Management of Fatigue
Fatigue should be managed through a tailored approach that addresses underlying causes, incorporates physical activity, energy conservation strategies, and cognitive-behavioral interventions, with pharmacologic options reserved for specific indications. 1
Assessment and Screening
- Fatigue is a subjective experience that requires systematic assessment using patient self-reports
- Screen for fatigue at initial visits, during treatment, and at follow-up appointments
- Use a 0-10 numeric rating scale (moderate fatigue ≥4, severe fatigue ≥7)
- Evaluate for common contributing factors:
- Medical conditions (anemia, hypothyroidism, pain, sleep disorders)
- Medications (opioids, antihistamines, beta-blockers)
- Emotional distress (anxiety, depression)
- Physical deconditioning
- Nutritional deficiencies
- Comorbidities
Management Algorithm
Step 1: Treat Underlying Causes
Correct medical conditions:
- Treat anemia if hemoglobin is low
- Manage hypothyroidism with levothyroxine (note: monitor for adverse effects including fatigue if overdosed) 2
- Address pain with appropriate analgesics
- Treat sleep disorders (insomnia, sleep apnea)

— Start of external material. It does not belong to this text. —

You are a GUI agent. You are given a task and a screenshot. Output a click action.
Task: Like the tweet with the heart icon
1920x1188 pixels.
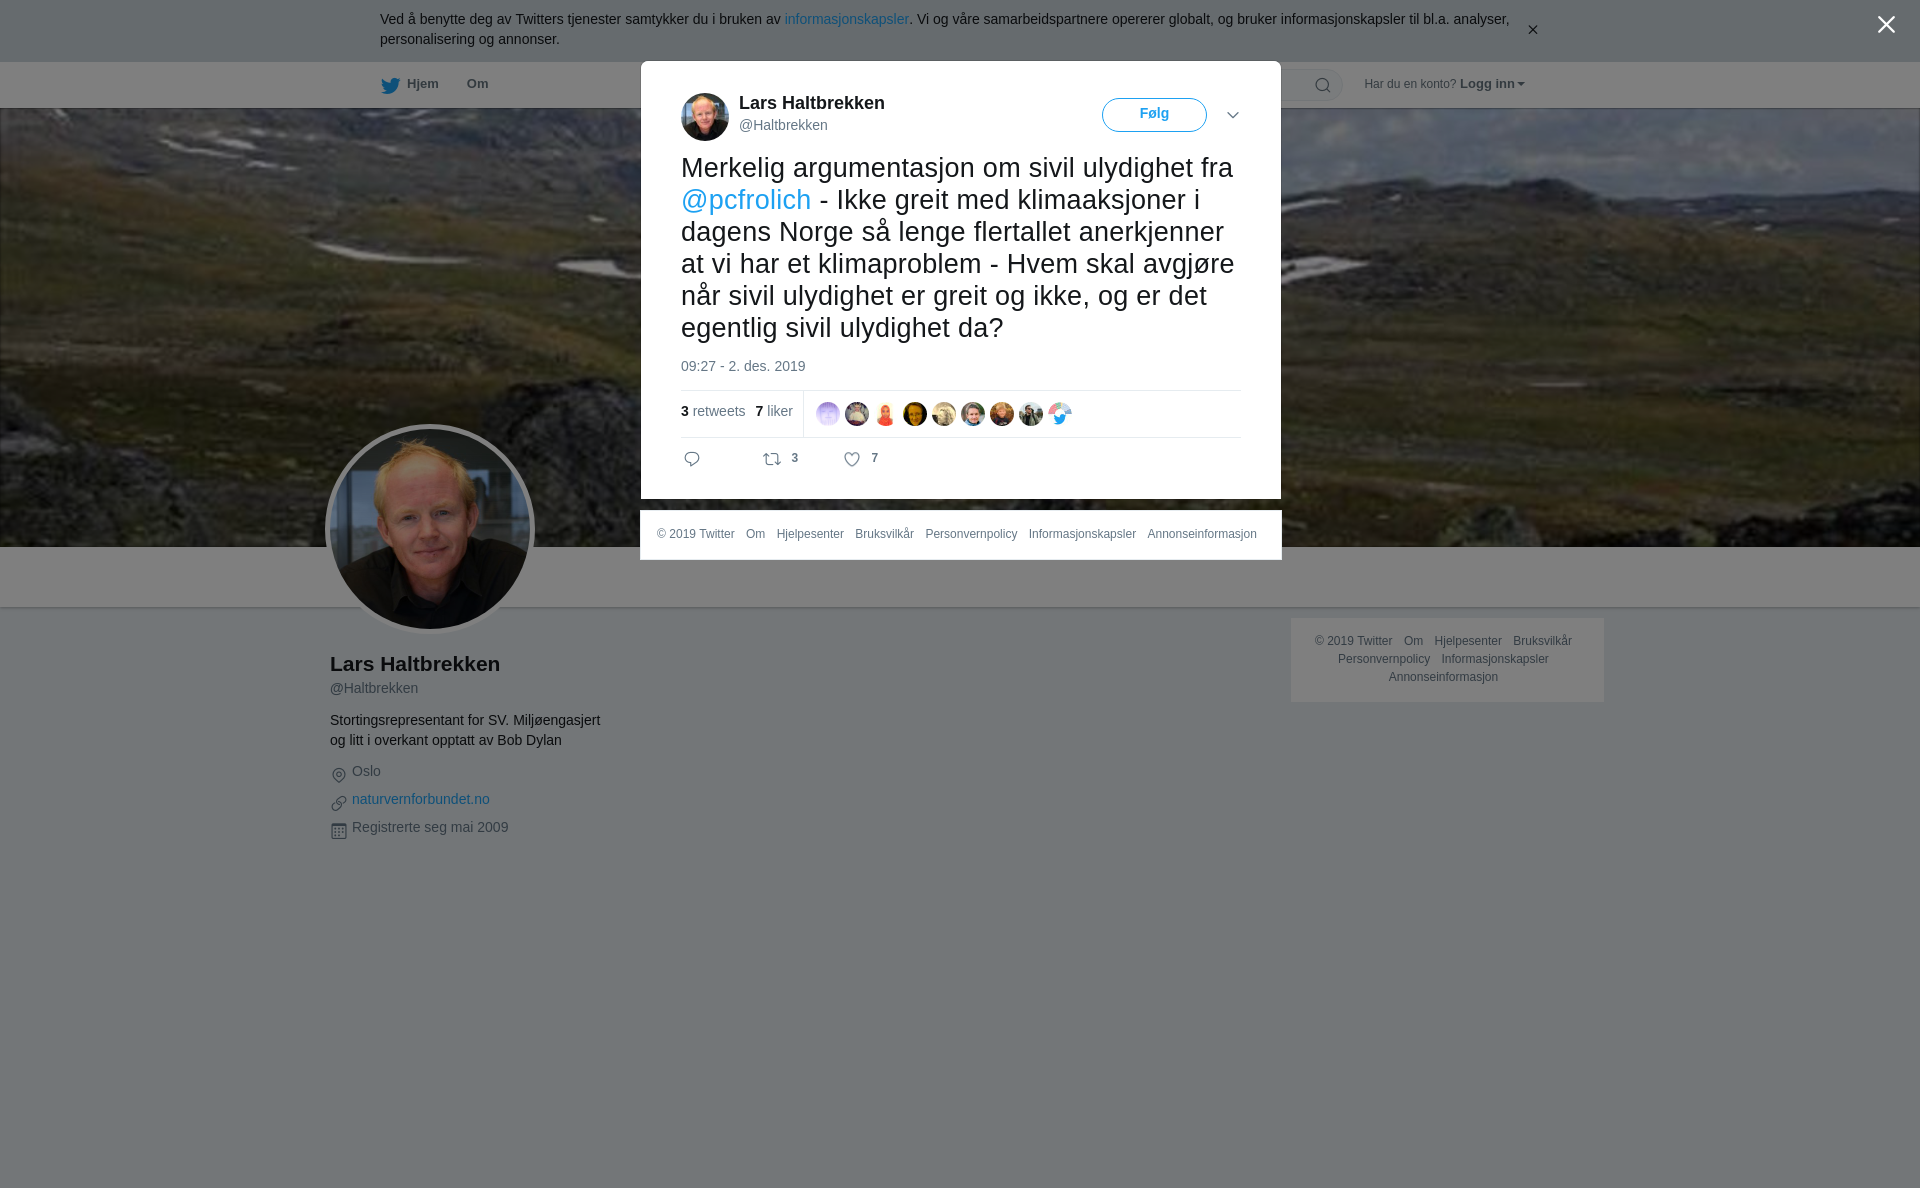(852, 459)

Review and modify medications:
- Adjust timing of sedating medications
- Consider alternatives for medications with fatigue as a side effect
Step 2: Non-Pharmacologic Interventions
Physical Activity (highest level of evidence):
- Implement structured exercise program combining endurance and resistance training
- Start with low intensity and gradually increase based on tolerance
- Aim for 150 minutes of moderate-intensity activity per week when possible
Energy Conservation Strategies:
- Set priorities and realistic expectations
- Schedule activities during peak energy times
- Delegate non-essential tasks
- Use labor-saving devices
- Limit naps to 1 hour to avoid interfering with nighttime sleep 1
Cognitive-Behavioral Interventions:
- Address negative thought patterns about fatigue
- Develop coping strategies
- Set achievable goals
- Consider referral to psychologist or therapist trained in CBT
Sleep Hygiene:
- Maintain consistent sleep schedule
- Create restful sleep environment
- Avoid caffeine and electronics before bedtime
- Limit daytime napping
Step 3: Pharmacologic Interventions (for specific indications)
Psychostimulants:
Wakefulness agents:
- Modafinil may be considered for patients with advanced disease or during active treatment 1
- Not recommended for routine use in disease-free survivors
Special Considerations
Cancer-Related Fatigue
- Particularly common during and after cancer treatment (30-60% during treatment, 20-30% post-treatment) 1
- Often persists for months or years after treatment ends 1
- May require disability support and advocacy from healthcare providers 1
Inflammatory Rheumatic and Musculoskeletal Diseases
- Fatigue is prevalent in 50% of patients with inflammatory rheumatic conditions 1
- Associated with increased healthcare costs, work disability, and reduced quality of life 1
- Requires multidisciplinary approach including rheumatologists, nurses, occupational therapists, and psychologists
Common Pitfalls to Avoid
Underrecognizing fatigue - Fatigue is often under-reported, underdiagnosed, and undertreated despite being highly distressing to patients 1
Focusing only on physical causes - Fatigue is multifactorial with biological, psychological, and social mechanisms 1
Overlooking impact on quality of life - Fatigue significantly impacts all aspects of life including physical, emotional, social, and occupational functioning 1, 3
Dismissing fatigue as inevitable - Many patients and providers incorrectly assume fatigue is an unavoidable consequence of disease or treatment 1
Relying solely on pharmacologic management - Evidence supports non-pharmacologic approaches as first-line interventions, with medications reserved for specific indications
By implementing this comprehensive approach to fatigue management, healthcare providers can significantly improve patients' quality of life, functional status, and overall well-being.